* [Dataset entries]
Segment Open

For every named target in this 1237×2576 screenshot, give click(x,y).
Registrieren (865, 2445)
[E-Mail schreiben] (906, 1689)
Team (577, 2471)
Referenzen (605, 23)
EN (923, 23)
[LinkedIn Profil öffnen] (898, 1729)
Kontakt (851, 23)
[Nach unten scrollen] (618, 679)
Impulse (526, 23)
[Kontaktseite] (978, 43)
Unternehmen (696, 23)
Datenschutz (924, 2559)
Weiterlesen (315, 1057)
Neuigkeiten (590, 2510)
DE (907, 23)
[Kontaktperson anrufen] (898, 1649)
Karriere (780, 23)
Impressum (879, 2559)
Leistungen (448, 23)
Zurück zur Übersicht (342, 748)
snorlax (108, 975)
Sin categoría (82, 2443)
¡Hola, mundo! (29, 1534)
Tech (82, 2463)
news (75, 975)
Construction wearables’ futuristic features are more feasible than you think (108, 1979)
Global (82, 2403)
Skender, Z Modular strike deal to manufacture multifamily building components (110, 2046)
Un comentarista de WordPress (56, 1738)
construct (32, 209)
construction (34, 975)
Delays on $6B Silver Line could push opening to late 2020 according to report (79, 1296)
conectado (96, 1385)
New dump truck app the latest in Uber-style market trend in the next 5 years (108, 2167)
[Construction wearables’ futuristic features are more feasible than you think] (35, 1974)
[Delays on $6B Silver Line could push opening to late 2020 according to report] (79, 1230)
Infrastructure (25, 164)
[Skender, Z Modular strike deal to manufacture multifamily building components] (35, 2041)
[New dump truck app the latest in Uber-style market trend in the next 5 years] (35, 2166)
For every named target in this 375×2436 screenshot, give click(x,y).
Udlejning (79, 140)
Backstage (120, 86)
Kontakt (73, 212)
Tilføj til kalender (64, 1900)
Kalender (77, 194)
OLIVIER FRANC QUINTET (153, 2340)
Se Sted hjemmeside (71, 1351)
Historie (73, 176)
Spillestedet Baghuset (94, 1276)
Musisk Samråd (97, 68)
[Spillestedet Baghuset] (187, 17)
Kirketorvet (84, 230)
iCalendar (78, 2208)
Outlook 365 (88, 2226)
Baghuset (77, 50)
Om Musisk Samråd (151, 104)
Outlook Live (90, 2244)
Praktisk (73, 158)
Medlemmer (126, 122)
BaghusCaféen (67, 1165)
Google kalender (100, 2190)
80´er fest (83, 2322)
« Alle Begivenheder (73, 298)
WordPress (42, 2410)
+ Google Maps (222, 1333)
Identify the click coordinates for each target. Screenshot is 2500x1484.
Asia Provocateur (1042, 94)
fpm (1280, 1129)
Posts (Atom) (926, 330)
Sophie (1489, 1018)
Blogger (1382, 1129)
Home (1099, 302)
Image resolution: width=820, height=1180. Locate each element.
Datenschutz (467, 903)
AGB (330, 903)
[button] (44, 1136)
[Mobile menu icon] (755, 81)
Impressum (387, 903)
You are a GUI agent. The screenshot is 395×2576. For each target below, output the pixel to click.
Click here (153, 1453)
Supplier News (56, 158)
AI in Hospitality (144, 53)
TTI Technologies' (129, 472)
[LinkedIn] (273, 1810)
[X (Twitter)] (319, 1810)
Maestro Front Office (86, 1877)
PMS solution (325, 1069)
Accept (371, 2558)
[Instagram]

Segment Closed

* [Directions for this task] Among the entries above, copy exactly only the lines starting with the one containing "Leistungen (448, 23)" and going through the one containing "conectado (96, 1385)", both ends included.

* [Output for this task]
Leistungen (448, 23)
Zurück zur Übersicht (342, 748)
snorlax (108, 975)
Sin categoría (82, 2443)
¡Hola, mundo! (29, 1534)
Tech (82, 2463)
news (75, 975)
Construction wearables’ futuristic features are more feasible than you think (108, 1979)
Global (82, 2403)
Skender, Z Modular strike deal to manufacture multifamily building components (110, 2046)
Un comentarista de WordPress (56, 1738)
construct (32, 209)
construction (34, 975)
Delays on $6B Silver Line could push opening to late 2020 according to report (79, 1296)
conectado (96, 1385)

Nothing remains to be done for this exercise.